(Work required): Please copy out the entries below exactly, from the start of the entries through the line containing "center [24, 430].", and nothing beyond that line.

(Exercise input):
--*--

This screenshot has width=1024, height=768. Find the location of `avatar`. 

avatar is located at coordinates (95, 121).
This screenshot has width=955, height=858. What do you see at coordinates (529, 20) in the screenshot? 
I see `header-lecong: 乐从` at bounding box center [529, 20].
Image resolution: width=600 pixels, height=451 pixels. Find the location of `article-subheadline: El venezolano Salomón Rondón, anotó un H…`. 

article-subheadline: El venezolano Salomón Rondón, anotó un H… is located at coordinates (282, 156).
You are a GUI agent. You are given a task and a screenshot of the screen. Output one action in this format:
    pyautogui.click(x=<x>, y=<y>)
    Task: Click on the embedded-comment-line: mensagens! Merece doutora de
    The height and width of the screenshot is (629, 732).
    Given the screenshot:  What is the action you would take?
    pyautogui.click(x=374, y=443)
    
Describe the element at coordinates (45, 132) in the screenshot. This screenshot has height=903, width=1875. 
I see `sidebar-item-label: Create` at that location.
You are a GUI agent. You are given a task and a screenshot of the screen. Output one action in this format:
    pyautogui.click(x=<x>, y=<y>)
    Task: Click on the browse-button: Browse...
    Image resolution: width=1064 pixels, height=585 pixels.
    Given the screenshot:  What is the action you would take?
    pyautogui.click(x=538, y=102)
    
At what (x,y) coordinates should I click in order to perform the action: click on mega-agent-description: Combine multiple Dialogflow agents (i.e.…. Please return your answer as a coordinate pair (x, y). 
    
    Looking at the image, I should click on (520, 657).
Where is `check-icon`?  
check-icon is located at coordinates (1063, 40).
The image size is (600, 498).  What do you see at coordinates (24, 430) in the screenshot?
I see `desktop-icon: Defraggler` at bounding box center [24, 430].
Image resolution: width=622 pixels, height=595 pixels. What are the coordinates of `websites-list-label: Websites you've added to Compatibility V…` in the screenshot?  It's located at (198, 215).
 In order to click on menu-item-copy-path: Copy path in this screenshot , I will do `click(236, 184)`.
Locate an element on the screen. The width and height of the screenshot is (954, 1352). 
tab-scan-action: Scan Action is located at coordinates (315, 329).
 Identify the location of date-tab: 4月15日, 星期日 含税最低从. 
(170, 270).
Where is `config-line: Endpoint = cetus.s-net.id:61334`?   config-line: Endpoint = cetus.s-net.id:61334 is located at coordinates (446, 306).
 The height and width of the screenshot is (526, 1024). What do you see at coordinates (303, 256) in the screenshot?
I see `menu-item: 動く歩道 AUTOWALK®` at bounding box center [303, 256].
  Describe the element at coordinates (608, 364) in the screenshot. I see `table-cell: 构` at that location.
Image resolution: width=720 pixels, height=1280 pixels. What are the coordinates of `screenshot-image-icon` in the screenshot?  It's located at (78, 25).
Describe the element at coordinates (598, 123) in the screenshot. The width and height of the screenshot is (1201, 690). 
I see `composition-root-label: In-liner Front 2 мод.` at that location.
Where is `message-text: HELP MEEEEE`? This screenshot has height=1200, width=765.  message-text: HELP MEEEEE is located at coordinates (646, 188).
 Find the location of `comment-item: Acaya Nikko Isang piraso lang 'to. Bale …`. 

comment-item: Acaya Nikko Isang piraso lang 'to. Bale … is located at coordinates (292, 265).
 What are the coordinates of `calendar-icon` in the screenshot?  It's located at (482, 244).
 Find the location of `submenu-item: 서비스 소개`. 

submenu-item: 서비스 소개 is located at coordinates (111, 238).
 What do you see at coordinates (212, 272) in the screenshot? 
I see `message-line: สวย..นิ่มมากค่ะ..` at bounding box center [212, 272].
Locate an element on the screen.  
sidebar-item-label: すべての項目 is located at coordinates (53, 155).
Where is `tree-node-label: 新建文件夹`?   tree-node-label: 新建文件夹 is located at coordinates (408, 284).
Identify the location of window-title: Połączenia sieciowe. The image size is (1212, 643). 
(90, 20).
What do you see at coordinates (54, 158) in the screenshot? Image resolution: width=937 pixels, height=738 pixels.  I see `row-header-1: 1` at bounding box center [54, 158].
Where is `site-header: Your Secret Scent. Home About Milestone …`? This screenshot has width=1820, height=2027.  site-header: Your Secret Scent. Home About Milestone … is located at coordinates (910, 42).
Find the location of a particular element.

--*--

(Solution for this exercise):
This screenshot has width=1024, height=768. Find the location of `avatar`. 

avatar is located at coordinates (95, 121).
This screenshot has width=955, height=858. What do you see at coordinates (529, 20) in the screenshot? 
I see `header-lecong: 乐从` at bounding box center [529, 20].
Image resolution: width=600 pixels, height=451 pixels. Find the location of `article-subheadline: El venezolano Salomón Rondón, anotó un H…`. 

article-subheadline: El venezolano Salomón Rondón, anotó un H… is located at coordinates (282, 156).
You are a GUI agent. You are given a task and a screenshot of the screen. Output one action in this format:
    pyautogui.click(x=<x>, y=<y>)
    Task: Click on the embedded-comment-line: mensagens! Merece doutora de
    The height and width of the screenshot is (629, 732).
    Given the screenshot:  What is the action you would take?
    pyautogui.click(x=374, y=443)
    
Describe the element at coordinates (45, 132) in the screenshot. This screenshot has height=903, width=1875. 
I see `sidebar-item-label: Create` at that location.
You are a GUI agent. You are given a task and a screenshot of the screen. Output one action in this format:
    pyautogui.click(x=<x>, y=<y>)
    Task: Click on the browse-button: Browse...
    Image resolution: width=1064 pixels, height=585 pixels.
    Given the screenshot:  What is the action you would take?
    pyautogui.click(x=538, y=102)
    
At what (x,y) coordinates should I click in order to perform the action: click on mega-agent-description: Combine multiple Dialogflow agents (i.e.…. Please return your answer as a coordinate pair (x, y). 
    
    Looking at the image, I should click on (520, 657).
Where is `check-icon`?  
check-icon is located at coordinates (1063, 40).
The image size is (600, 498).  What do you see at coordinates (24, 430) in the screenshot?
I see `desktop-icon: Defraggler` at bounding box center [24, 430].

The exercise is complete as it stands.